“In the 1960s, the California State Water Project, conceived and built during the administration of Governor Edmund G. ‘Pat’ Brown, was designed to guarantee adequate water for the rapidly growing Southland well into the twenty-first century. However, since the California Aqueduct carried more water than Los Angeles Metropolitan Water District (Met) customers could use in the short run, valley growers persuaded the Met to sell them the surplus for the energy cost of delivery.”
Ruth Wilson Gilmore
Today I spent my morning revisiting Golden Gulag: Prisons, Surplus, Crisis, and Opposition in Globalizing California by Ruth Wilson Gilmore, one of my favorite books by one of my favorite authors. Nevertheless, as I read the above passage—part of a discussion on the 1902 Federal Reclamation Act and the exploitation of water legislation by corporations in California—my positive disposition waned. Instead of being immersed in Gilmore’s adept portrayal of exploitation and injustice in the California carceral system, I found myself fixating on her use of the word ‘however.’
Today, many view syntax guidelines as archaic and irrelevant rules rather than tools for effective communication. Few, besides myself, find enjoyment in perusing William Strunk Jr. and E.B. White’s The Elements of Style or the Chicago Manual of Style for fun. This means that they miss section 5.204 of the manual and page 48 of Strunk and White’s:
“As a matter of style, however is more effectively used within a sentence to emphasize the word or phrase that precedes it. Many highly accomplished writers shun the sentence-starting however as a contrast word. Yet the word is fine in that position in the ‘in whatever way’ (not followed by a comma)”

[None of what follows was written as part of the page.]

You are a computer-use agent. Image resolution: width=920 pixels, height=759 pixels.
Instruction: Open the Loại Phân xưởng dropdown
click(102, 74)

Chicago Manual of Style, 5.204
“Avoid starting a sentence with however when the meaning is ‘nevertheless.’ The word usually serves better when not in first position. When however comes first, it means ‘in whatever way’ or ‘to whatever extent.’”
Strunk and White
Unfortunately, most people remain unaware of these nuances; some grammar-checking software even suggests replacing ‘nevertheless’ with the incorrect ‘however.’ This is an epidemic we MUST address. While it might not constitute a specific grammatical error, matters of syntax and optimal sentence construction are equally pressing.
So please, for my sanity, stop using however in the place of nevertheless.